(Dataset items)
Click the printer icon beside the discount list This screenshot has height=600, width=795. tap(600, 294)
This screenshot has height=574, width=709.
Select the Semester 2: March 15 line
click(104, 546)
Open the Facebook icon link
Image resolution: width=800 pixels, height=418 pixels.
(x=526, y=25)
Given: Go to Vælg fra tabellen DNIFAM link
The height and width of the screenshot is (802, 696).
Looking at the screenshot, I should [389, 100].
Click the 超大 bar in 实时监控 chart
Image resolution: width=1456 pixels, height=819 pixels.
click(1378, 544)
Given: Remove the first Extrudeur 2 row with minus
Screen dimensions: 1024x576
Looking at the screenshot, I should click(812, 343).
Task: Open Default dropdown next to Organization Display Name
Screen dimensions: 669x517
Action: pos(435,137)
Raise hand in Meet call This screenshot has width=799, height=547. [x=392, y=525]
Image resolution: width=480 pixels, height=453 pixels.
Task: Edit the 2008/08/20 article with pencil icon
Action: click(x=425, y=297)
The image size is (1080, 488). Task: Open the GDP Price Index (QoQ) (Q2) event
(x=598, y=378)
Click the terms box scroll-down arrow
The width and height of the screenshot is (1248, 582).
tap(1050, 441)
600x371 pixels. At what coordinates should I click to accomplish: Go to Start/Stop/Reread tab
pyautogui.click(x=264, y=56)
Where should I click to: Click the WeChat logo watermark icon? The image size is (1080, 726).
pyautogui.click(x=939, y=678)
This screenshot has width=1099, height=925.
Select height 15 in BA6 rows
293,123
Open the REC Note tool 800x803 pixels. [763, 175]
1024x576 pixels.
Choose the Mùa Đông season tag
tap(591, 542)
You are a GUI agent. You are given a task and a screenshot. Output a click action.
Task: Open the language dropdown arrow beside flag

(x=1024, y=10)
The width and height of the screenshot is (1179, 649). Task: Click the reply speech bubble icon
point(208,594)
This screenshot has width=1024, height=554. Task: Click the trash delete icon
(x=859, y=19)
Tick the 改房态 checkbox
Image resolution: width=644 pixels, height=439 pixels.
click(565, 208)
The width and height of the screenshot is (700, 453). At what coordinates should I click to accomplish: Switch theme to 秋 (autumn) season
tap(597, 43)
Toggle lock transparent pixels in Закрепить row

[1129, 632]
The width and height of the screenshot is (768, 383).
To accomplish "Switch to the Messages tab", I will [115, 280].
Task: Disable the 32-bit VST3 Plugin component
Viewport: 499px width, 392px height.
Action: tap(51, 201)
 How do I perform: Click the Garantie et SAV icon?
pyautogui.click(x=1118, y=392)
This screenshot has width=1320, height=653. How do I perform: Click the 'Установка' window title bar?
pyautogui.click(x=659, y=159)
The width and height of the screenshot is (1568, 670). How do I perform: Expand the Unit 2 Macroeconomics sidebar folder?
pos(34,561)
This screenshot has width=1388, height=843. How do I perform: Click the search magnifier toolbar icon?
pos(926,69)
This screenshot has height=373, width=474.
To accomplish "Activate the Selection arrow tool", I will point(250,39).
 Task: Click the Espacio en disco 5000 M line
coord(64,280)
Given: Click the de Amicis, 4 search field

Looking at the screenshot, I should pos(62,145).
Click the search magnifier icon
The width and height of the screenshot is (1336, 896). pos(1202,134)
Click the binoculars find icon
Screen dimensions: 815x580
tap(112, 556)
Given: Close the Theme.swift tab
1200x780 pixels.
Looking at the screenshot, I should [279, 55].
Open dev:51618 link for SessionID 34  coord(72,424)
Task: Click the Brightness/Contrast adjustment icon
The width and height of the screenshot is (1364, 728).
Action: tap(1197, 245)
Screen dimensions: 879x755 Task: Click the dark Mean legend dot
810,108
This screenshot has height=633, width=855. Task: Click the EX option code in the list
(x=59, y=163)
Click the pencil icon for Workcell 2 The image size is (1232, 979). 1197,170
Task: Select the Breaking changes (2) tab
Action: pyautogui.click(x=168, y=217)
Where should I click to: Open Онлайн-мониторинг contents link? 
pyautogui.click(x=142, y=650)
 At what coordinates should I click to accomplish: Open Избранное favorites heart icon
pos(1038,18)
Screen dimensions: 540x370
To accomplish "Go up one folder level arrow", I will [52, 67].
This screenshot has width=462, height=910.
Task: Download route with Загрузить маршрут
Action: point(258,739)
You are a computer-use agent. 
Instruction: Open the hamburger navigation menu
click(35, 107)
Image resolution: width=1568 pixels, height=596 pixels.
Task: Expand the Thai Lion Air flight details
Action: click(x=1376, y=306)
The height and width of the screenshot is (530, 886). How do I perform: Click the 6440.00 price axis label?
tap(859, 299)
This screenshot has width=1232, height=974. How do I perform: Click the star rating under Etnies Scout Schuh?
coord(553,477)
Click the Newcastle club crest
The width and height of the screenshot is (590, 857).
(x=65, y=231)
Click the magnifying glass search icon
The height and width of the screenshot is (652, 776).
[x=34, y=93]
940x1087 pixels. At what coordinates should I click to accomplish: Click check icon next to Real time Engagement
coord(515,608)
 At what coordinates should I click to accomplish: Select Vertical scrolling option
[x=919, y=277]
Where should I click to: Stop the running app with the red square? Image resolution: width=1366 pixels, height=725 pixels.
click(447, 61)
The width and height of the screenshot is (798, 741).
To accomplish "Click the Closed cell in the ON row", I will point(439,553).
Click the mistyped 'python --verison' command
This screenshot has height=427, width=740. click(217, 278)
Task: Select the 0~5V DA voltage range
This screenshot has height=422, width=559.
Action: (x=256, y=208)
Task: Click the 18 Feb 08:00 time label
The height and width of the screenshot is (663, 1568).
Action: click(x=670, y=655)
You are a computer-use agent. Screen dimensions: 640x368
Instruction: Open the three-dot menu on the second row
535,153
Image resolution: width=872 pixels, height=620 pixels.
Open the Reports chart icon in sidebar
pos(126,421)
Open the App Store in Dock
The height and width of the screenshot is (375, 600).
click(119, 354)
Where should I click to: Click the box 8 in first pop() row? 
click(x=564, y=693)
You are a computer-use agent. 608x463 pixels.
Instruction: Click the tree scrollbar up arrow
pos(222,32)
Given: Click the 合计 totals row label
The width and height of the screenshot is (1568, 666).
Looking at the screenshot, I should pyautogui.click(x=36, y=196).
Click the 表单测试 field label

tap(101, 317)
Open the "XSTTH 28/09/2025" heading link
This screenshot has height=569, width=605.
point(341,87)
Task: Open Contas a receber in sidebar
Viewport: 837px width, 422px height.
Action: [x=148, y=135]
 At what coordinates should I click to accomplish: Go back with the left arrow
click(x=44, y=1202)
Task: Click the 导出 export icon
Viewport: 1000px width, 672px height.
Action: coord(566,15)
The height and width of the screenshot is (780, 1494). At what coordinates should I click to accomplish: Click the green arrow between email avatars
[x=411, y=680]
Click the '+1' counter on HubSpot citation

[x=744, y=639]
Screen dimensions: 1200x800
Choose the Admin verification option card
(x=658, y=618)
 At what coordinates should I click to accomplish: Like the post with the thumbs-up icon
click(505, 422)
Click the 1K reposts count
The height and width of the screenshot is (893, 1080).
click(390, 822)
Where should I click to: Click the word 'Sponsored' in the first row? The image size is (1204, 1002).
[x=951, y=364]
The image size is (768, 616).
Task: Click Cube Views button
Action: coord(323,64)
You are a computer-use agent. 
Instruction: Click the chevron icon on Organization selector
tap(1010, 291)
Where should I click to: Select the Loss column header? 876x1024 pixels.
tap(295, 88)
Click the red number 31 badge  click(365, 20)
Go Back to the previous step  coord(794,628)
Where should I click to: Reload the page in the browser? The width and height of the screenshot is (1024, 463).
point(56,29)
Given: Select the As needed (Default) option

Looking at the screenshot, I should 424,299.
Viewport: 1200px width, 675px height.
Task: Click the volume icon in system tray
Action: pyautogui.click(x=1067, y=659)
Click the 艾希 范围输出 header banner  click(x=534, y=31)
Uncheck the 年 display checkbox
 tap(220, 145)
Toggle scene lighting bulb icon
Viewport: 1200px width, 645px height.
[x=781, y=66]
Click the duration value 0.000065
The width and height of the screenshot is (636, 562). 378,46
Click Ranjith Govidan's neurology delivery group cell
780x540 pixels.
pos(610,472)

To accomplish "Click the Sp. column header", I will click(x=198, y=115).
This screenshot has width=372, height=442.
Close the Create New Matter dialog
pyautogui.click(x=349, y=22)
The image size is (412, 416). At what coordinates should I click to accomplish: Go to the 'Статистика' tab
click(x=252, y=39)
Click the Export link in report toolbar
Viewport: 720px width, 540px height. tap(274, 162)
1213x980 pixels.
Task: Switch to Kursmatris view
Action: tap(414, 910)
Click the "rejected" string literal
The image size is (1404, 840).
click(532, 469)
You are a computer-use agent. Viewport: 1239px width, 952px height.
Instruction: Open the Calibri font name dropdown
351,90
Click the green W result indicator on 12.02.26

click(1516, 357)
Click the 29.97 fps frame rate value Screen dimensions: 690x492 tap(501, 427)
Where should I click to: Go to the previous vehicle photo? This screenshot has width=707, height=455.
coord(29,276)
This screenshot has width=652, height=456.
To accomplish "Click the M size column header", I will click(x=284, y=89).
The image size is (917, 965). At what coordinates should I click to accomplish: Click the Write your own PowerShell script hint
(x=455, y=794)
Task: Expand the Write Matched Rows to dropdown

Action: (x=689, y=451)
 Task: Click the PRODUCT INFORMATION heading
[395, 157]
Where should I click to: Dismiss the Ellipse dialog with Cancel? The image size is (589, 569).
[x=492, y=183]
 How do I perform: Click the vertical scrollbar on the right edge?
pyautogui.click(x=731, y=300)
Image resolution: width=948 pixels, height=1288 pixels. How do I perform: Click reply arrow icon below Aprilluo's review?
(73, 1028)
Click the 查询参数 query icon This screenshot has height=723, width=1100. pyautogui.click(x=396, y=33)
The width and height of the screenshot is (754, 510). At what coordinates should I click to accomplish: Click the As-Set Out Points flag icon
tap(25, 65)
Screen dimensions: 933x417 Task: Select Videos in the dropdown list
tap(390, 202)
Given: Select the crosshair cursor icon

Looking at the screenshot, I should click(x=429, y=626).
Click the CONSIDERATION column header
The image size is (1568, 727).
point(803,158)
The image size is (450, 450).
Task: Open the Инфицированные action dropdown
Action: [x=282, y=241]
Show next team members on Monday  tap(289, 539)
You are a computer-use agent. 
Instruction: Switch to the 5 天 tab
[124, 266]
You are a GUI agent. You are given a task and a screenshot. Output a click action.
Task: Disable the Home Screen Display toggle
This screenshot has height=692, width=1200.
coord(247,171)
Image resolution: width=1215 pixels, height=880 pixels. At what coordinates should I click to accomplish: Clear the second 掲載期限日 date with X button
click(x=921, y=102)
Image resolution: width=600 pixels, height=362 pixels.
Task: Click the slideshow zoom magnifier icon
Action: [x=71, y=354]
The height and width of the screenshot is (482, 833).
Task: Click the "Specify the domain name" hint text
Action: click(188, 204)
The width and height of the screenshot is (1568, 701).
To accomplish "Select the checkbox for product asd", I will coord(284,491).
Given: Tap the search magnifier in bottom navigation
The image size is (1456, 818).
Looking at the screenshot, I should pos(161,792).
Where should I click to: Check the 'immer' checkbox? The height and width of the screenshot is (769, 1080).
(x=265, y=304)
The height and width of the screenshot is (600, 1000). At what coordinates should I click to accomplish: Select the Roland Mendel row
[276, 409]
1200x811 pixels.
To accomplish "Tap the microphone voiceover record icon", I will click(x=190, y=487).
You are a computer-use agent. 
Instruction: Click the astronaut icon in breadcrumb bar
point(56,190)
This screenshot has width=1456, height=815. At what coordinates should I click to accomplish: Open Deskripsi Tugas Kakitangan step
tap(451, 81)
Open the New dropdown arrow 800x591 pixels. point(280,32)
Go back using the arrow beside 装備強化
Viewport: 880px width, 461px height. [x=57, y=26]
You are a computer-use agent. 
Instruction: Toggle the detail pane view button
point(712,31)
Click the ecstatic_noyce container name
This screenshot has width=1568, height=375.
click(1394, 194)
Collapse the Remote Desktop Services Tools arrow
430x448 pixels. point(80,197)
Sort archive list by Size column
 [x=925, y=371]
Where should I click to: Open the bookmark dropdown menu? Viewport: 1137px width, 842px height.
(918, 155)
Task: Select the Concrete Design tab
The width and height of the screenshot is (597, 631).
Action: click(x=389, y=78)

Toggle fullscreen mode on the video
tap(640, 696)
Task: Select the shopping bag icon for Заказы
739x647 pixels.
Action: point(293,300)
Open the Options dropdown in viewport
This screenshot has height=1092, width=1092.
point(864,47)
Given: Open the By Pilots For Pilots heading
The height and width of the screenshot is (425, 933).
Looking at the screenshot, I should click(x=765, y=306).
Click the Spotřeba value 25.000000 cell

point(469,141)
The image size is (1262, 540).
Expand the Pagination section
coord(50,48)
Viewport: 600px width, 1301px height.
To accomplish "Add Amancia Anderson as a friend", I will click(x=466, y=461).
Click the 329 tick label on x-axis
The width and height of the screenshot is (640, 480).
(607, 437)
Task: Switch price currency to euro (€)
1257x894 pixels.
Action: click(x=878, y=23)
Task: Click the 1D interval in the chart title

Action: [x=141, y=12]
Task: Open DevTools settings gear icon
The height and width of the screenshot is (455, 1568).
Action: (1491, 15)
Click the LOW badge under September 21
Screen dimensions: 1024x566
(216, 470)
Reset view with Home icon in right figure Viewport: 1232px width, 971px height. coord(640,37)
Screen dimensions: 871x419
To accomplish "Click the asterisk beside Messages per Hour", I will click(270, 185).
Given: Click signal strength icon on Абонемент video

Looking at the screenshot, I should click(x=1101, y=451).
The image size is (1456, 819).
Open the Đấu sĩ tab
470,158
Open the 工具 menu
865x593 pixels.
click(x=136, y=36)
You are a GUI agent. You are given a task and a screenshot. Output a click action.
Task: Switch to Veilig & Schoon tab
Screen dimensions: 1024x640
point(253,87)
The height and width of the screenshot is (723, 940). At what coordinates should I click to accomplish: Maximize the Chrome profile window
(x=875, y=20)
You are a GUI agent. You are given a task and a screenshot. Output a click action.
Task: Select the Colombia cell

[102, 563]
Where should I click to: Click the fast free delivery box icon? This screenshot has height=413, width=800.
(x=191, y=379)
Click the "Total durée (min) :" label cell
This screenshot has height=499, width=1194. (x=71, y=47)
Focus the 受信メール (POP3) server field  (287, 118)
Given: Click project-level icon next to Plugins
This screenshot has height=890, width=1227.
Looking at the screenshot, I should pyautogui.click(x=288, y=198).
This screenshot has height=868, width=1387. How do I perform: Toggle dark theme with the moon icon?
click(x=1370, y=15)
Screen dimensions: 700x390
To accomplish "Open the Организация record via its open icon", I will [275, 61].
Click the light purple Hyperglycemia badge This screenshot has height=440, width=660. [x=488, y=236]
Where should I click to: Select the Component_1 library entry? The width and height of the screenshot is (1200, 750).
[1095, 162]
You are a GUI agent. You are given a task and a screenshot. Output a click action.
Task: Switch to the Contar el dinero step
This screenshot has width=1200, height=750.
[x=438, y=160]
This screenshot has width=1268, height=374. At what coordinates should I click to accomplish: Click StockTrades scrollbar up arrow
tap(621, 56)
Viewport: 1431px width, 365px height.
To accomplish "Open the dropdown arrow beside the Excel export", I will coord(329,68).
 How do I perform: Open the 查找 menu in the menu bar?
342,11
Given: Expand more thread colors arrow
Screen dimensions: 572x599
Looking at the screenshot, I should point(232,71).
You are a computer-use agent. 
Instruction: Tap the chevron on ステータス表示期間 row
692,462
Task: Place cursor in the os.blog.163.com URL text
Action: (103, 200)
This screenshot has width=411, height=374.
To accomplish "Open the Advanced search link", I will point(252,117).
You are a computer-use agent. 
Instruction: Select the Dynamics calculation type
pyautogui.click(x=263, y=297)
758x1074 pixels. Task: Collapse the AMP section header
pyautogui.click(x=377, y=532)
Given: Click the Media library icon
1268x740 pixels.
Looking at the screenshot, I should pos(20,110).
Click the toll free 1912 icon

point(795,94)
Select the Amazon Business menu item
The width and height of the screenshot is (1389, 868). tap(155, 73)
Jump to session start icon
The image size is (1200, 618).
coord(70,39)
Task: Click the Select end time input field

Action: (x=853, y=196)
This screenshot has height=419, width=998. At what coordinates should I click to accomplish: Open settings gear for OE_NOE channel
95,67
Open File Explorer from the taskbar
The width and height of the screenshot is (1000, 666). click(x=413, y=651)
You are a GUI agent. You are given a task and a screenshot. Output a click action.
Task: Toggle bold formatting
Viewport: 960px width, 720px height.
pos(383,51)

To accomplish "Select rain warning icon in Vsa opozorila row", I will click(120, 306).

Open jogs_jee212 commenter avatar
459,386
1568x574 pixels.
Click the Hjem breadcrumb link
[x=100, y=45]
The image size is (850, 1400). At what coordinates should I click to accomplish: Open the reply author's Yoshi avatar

Directions for this task:
A single number is the expected answer: how many lines of the records above contain the word "Disable".

Response to this exercise:
2